- **Texte fourni**
────────

L'AVENIR DE L'HUMANITE EST INDISSOCIABLE DE CELUI DES VILLES : IL REPOSE SUR UNE GESTION URBAINE AVISEE

5 juillet 2000


Communiqué de Presse
SG/SM/7479


L’AVENIR DE L’HUMANITE EST INDISSOCIABLE DE CELUI DES VILLES : IL REPOSE SUR UNE GESTION URBAINE AVISEE

20000705

On trouvera ci-après le texte de l’allocution que le Secrétaire général, M. Kofi Annan, a prononcée, le 4 juillet à Berlin, à l’ouverture de la Conférence mondiale sur l’avenir des villes :

Permettez-moi tout d’abord de vous dire à quel point je suis heureux d’être parmi vous à Berlin. Nulle ville ne paraît plus indiquée pour servir de cadre à une réflexion sur la situation des zones urbaines dans le monde.

L’histoire de Berlin en fait une ville de premier plan non seulement pour la qualité de vie mais aussi pour la qualité de ses institutions publiques. Aujourd’hui, Berlin offre au monde une image extrêmement diverse et dynamique. Le Chancelier Schroeder, et les autorités fédérales et locales qui nous accueillent et nous permettent de réfléchir sur l’avenir de nos villes, méritent toute notre gratitude.

Je tiens également à remercier tous les partenaires de l’Allemagne au sein de l’Initiative mondiale sur le développement durable – l’Afrique du Sud, le Brésil et Singapour – de même que tous ceux dont le dynamisme et la détermination ont rendu possible la tenue de cette conférence.

Hier encore, j’étais à Hanovre, autre ville allemande qui met l’avenir à l’honneur. J’ai trouvé l’Exposition universelle 2000 à la fois motivante et inquiétante. Motivante, car les avancées scientifiques et technologiques qui y sont exposées permettent d’espérer une amélioration sensible de la condition humaine. Inquiétante aussi, car certaines parties de l’exposition, par exemple le pavillon consacré à la pauvreté et aux besoins fondamentaux, montrent bien que les progrès technologiques et scientifiques sont loin d’être suffisants. Il nous faut aussi modifier en profondeur notre comportement et nos relations, et repenser la façon dont nous percevons autrui et dont nous cohabitons dans un monde interdépendant.

────────

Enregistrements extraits

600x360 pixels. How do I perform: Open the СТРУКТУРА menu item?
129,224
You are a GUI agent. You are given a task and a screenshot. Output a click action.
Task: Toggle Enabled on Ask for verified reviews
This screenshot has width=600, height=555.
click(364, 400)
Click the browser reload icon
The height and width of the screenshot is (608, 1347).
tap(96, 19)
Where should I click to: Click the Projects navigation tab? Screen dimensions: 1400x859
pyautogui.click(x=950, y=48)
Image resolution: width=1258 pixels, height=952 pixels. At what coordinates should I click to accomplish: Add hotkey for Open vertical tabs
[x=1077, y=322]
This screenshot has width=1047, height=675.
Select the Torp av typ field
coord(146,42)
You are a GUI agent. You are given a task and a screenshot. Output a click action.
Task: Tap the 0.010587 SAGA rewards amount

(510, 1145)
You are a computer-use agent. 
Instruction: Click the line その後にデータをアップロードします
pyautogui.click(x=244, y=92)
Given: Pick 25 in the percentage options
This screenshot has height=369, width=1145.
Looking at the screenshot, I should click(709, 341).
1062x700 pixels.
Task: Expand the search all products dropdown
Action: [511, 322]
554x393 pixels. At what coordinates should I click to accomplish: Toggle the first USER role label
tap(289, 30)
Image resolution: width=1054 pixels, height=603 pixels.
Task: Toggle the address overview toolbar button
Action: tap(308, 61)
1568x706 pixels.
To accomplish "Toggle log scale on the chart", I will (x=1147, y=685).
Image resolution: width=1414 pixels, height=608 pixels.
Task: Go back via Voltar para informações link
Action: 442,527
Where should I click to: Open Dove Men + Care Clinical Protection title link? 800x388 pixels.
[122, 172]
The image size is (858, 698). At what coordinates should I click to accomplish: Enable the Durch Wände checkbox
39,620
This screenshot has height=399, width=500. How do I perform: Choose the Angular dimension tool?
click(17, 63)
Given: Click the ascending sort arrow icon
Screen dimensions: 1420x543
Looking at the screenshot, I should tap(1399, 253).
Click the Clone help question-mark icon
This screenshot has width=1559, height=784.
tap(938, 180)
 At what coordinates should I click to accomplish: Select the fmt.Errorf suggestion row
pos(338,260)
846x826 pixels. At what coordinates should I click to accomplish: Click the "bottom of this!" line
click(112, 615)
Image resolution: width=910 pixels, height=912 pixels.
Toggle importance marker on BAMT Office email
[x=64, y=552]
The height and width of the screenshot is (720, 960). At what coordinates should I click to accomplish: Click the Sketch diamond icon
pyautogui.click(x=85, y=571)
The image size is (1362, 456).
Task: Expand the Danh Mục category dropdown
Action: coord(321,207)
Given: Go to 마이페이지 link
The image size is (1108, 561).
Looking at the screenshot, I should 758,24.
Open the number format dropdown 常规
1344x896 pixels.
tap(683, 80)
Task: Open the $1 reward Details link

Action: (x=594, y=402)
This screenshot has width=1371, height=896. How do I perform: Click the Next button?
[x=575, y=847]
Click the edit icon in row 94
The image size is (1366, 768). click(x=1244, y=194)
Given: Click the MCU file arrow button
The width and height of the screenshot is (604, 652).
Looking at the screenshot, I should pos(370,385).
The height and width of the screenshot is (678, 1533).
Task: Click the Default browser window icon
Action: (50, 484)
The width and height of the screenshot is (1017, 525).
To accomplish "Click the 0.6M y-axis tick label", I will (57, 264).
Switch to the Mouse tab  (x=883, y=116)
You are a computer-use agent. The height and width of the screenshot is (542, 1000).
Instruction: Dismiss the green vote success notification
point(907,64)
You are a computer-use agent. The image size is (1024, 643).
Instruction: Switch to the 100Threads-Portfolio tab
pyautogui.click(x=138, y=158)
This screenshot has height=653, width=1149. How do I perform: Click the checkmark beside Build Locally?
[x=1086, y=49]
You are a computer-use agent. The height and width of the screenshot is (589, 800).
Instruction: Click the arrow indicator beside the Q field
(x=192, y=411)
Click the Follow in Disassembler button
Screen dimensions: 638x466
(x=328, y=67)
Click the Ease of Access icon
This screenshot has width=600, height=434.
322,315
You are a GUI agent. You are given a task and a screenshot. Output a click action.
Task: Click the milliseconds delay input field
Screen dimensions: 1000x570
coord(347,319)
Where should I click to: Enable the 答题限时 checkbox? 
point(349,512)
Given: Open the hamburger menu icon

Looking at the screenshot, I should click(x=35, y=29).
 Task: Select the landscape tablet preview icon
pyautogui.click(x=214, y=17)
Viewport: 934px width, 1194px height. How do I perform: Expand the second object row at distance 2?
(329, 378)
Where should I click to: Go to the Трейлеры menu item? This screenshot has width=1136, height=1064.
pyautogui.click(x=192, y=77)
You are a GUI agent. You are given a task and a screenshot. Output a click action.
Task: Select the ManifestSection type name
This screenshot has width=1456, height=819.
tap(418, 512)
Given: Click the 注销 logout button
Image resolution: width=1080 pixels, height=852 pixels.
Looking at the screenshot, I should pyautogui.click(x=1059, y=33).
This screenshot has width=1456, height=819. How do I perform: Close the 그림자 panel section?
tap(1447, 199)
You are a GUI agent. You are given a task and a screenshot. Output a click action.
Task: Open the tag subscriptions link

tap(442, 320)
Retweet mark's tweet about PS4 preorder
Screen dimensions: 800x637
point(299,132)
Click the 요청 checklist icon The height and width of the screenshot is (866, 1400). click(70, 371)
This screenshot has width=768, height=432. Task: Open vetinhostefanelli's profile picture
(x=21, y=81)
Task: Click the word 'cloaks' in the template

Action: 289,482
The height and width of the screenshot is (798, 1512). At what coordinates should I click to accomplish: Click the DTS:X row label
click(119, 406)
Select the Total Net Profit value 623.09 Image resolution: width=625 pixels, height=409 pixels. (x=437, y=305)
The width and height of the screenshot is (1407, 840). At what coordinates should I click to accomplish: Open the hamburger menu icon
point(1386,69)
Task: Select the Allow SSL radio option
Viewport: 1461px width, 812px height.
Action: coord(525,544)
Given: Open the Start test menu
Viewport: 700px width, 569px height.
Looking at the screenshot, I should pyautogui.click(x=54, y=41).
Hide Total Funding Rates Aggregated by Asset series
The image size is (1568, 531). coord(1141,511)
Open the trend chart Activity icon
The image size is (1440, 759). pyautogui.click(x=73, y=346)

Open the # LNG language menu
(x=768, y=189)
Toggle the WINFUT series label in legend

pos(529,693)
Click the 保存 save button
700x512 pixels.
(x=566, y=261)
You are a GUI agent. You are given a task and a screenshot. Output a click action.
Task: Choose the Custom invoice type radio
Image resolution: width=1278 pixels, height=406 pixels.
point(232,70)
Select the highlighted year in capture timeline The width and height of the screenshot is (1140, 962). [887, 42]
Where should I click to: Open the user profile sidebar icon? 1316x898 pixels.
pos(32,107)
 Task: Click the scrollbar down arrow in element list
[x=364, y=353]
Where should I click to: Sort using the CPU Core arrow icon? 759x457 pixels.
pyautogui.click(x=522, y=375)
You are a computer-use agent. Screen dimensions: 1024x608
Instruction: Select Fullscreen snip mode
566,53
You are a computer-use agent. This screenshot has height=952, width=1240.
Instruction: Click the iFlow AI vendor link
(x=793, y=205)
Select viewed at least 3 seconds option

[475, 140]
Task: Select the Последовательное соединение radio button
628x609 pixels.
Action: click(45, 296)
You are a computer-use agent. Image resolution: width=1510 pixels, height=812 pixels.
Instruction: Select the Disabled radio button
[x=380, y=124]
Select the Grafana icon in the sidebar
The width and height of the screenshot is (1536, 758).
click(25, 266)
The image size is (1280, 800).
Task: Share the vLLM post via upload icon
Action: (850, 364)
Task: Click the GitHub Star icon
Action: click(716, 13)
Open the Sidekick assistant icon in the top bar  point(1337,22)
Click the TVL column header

────────

- **Consigne**
Pouvez-vous recopier intégralement le texte sur l'avenir des villes, sans y changer quoi que ce soit ? Le matériel ci-dessus ne joue aucun rôle ici.

- **Réponse à l'exercice**
L'AVENIR DE L'HUMANITE EST INDISSOCIABLE DE CELUI DES VILLES : IL REPOSE SUR UNE GESTION URBAINE AVISEE

5 juillet 2000


Communiqué de Presse
SG/SM/7479


L’AVENIR DE L’HUMANITE EST INDISSOCIABLE DE CELUI DES VILLES : IL REPOSE SUR UNE GESTION URBAINE AVISEE

20000705

On trouvera ci-après le texte de l’allocution que le Secrétaire général, M. Kofi Annan, a prononcée, le 4 juillet à Berlin, à l’ouverture de la Conférence mondiale sur l’avenir des villes :

Permettez-moi tout d’abord de vous dire à quel point je suis heureux d’être parmi vous à Berlin. Nulle ville ne paraît plus indiquée pour servir de cadre à une réflexion sur la situation des zones urbaines dans le monde.

L’histoire de Berlin en fait une ville de premier plan non seulement pour la qualité de vie mais aussi pour la qualité de ses institutions publiques. Aujourd’hui, Berlin offre au monde une image extrêmement diverse et dynamique. Le Chancelier Schroeder, et les autorités fédérales et locales qui nous accueillent et nous permettent de réfléchir sur l’avenir de nos villes, méritent toute notre gratitude.

Je tiens également à remercier tous les partenaires de l’Allemagne au sein de l’Initiative mondiale sur le développement durable – l’Afrique du Sud, le Brésil et Singapour – de même que tous ceux dont le dynamisme et la détermination ont rendu possible la tenue de cette conférence.

Hier encore, j’étais à Hanovre, autre ville allemande qui met l’avenir à l’honneur. J’ai trouvé l’Exposition universelle 2000 à la fois motivante et inquiétante. Motivante, car les avancées scientifiques et technologiques qui y sont exposées permettent d’espérer une amélioration sensible de la condition humaine. Inquiétante aussi, car certaines parties de l’exposition, par exemple le pavillon consacré à la pauvreté et aux besoins fondamentaux, montrent bien que les progrès technologiques et scientifiques sont loin d’être suffisants. Il nous faut aussi modifier en profondeur notre comportement et nos relations, et repenser la façon dont nous percevons autrui et dont nous cohabitons dans un monde interdépendant.